→ RECORDED DATA:
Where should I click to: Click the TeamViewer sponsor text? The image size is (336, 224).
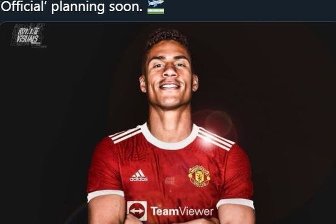pyautogui.click(x=182, y=211)
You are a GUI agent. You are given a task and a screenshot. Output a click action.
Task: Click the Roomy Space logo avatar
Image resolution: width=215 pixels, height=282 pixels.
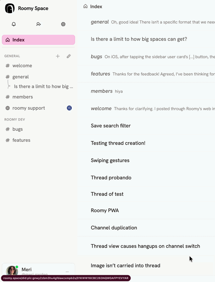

→ HOW TO COMPLETE THIS TASK: The records above are to be restated word for word, excluding all pictures.

→ RESPONSE TO THIS TASK:
Where should I click to: Click the TeamViewer sponsor text? The image size is (336, 224).
pyautogui.click(x=182, y=211)
You are a GUI agent. You are given a task and a screenshot. Output a click action.
Task: Click the Roomy Space logo avatar
Image resolution: width=215 pixels, height=282 pixels.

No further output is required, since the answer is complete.